The great pond snail (Lymnaea stagnalis) has been used for neurobiological research at the ELKH Balaton Limnological Research Institute for more than 30 years. Partly supported by the National Brain Research Program (NAP), the Ecophysiological and Environmental Toxicological Research Group has identified new homolog sequences in Lymnaea to vertebrate genes involved in aging. The latest findings, as well as an overview of the results originating from age-related studies utilizing Lymnaea, have been published in the prestigious The Journals of Gerontology: Series A, in collaboration with researchers at the University of Sussex (Brighton, UK).

In modern society, the general increase of life span supported by rapid advances in medical interventions also resulted in a growing number of people being affected by age-related changes to the nervous system, such as decreased learning and memory, and diseases and conditions such as mild cognitive impairment and dementia. This can have a dramatic impact on quality of life, and can also impose emotional and financial burdens not just on the affected individuals but also their carers, relatives and the society as a whole. As a result, there is a great social and economic need to better understand the mechanisms underlying these neurophysiological processes leading to therapeutic interventions.

Researchers are looking for possible solutions to slow down or even reverse the loss of memory associated with aging. However, relatively little information is currently available on the key molecules, signaling pathways, and cellular changes responsible for aging and age-related memory impairment.

Due to the complexity of their nervous systems, the study of aging processes in vertebrates is not an easy task at the level of neural circuits and individually identified neurons. As a result, aging research relies heavily on invertebrate model organisms. One such invertebrate model animal is the great pond snail (Lymnaea stagnalis), which has been a well-known and popular subject for aging and memory research for decades.

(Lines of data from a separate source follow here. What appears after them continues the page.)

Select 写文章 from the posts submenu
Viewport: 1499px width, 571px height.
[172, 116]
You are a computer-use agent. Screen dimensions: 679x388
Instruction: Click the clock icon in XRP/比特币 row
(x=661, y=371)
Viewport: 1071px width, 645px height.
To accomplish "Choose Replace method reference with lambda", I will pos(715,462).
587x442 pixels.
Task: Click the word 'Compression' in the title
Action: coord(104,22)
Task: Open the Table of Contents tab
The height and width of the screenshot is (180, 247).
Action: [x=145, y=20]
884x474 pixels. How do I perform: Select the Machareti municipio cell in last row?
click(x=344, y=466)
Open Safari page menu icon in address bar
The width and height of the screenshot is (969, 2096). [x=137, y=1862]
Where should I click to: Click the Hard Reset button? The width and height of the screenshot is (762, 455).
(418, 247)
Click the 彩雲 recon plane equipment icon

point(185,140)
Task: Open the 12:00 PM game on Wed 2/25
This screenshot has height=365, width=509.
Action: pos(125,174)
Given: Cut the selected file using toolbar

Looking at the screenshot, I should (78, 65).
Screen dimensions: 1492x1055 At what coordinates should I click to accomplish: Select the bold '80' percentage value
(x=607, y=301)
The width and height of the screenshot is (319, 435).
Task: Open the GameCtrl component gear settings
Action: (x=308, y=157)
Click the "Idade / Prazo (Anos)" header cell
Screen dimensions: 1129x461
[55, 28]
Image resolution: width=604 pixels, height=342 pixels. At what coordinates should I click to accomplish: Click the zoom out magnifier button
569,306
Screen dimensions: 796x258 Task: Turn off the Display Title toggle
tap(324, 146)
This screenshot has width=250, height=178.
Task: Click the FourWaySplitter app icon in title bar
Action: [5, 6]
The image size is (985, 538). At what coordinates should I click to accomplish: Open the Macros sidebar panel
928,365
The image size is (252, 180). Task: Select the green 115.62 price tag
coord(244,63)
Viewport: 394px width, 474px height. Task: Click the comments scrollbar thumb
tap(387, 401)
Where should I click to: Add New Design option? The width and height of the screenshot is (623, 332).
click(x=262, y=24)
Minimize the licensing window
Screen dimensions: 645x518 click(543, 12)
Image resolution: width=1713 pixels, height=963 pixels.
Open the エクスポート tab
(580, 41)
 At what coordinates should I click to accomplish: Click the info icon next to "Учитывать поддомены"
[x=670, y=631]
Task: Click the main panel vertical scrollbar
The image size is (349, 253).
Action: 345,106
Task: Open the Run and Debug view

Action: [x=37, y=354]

The research team had previously studied the effect of PACAP protein and IGF-1 hormone on reversing aging in Lymnaea. The researchers then established that neural circuits can be re-programmed pharmacologically to rejuvenate old animals and to improve memory.

Although many age-related findings have been obtained for Lymnaea over the years at the level of neural circuits and associated behaviors, the underlying detailed molecular mechanisms had not yet been studied in the absence of sequences of evolutionarily conserved, relevant key molecules. To make this possible, the research team identified a number of evolutionarily conserved sequences in Lymnaea to genes that are associated with the aging of vertebrates or the development of human neurodegenerative diseases, such as Parkinson’s, Alzheimer’s, and Huntington’s disease. Thanks to the findings presented, the research group successfully won the tender of the New National Excellence Program (ÚNKP-20-3-II-PTE-888) and the Cooperative Doctoral Program (KDP-2020-1018493) implemented in 2020 with the support of NKFIH, so it can continue to model aging processes using Lymnaea.

The research team recently identified additional, previously unknown sequences in Lymnaea that are responsible for epigenetic modifications which also play a key role in vertebrate aging, providing the opportunity for a broad-based study of molecular and cellular changes during aging.

The review article highlights that the results of the “Lymnaea aging model” confirmed, among other things, that several consistent, evolutionarily conserved behavioral, anatomical, and physiological processes take place in different invertebrate and vertebrate species (e.g., declined implicit learning and motor functions, reduced neural arborization).

In order to continue the research, the research group also submitted an FK-OTKA application this year entitled “Cellular and molecular mechanisms of age-related changes in a defined neuronal network encoding associative memory”, in which the researchers aim to slow down age-related memory impairment by genetically manipulating evolutionarily conserved genes – klotho [#MT153186], huntingtin [#MT153189], presenilin [#MT153195], RbAp48/RBBP4 [#QNG40052] – that are assumed to play a key role in learning processes (e.g., through NMDA receptors).